Avayalik, eine felsige, flache und fast vegetationsfreie Insel nahe der Nordspitze von Labrador, Kanada, ist kein ideales Urlaubsziel. Nichtsdestotrotz ist das freie Gelände mit archäologischen Stätten übersät, die auf eine mehr als 1.500 Jahre alte menschliche Aktivität und Besiedlung schließen lassen.

Vor fast vier Jahrzehnten kehrte eine Expedition, die von William Fitzhugh, dem Direktor des Smithsonian Arctic Studies Center, gemeinsam geleitet wurde, mit einer Reihe von Artefakten aus Avayalik zurück, die von diesen prähistorischen Stätten geborgen wurden.

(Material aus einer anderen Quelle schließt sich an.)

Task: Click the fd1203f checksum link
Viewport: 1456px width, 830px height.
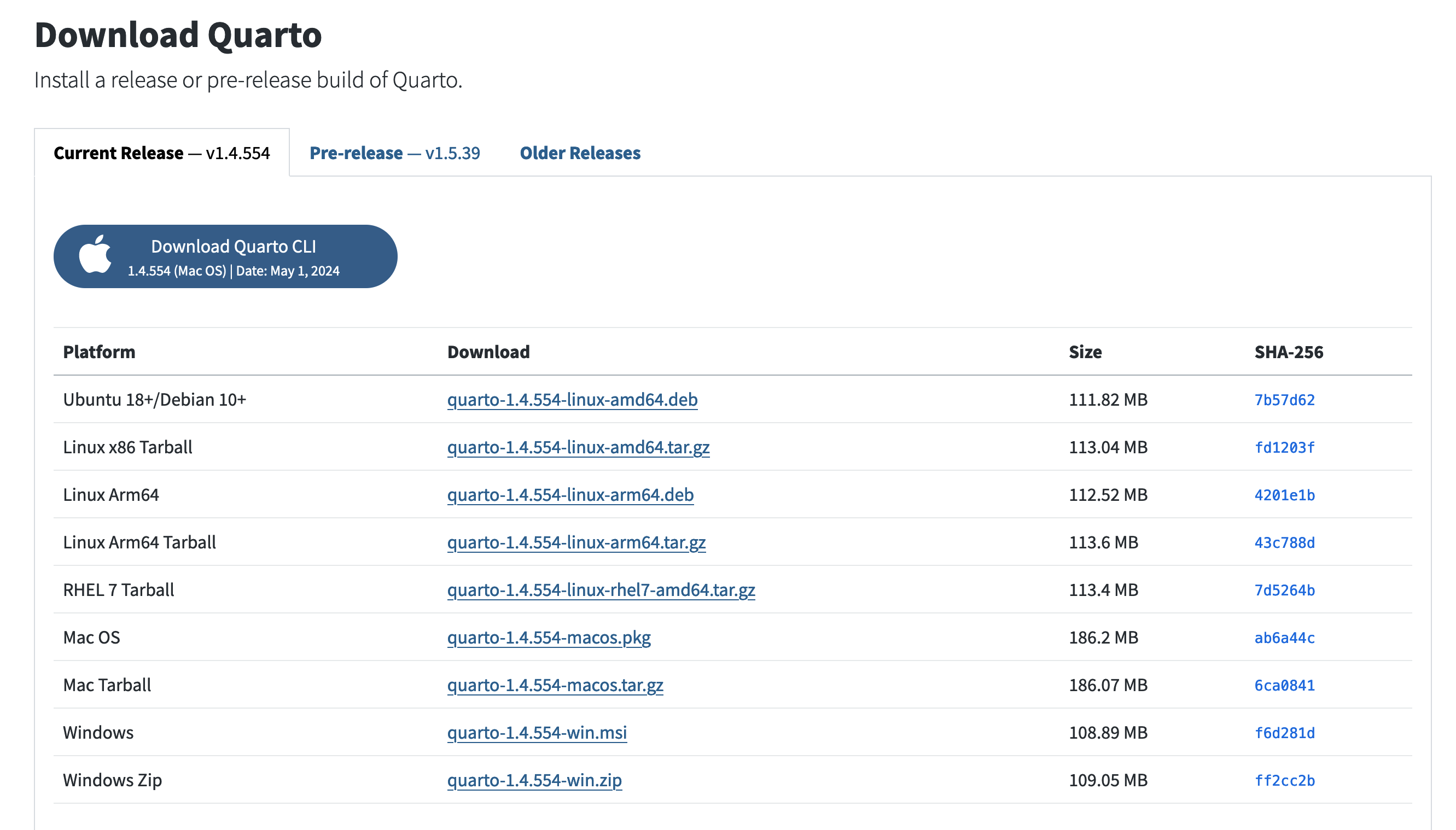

Darunter befanden sich Bartenbündel, ein borstenförmiges Filtersystem, das im Maul von Mysticeti-Walen gefunden wurde. Bei richtiger Behandlung ist Barten ein bemerkenswert flexibles Material - so sehr, dass einige Forscher es als „Plastik der Natur“ bezeichnen. Indigene Völker haben dieses biegsame Material unter anderem in Körbe gewebt und es zur Herstellung von Angelschnüren abgezogen. Während der kommerziellen Walfang-Ära wurde es sogar von Handwerkern in Korsetts und Sonnenschirme eingearbeitet.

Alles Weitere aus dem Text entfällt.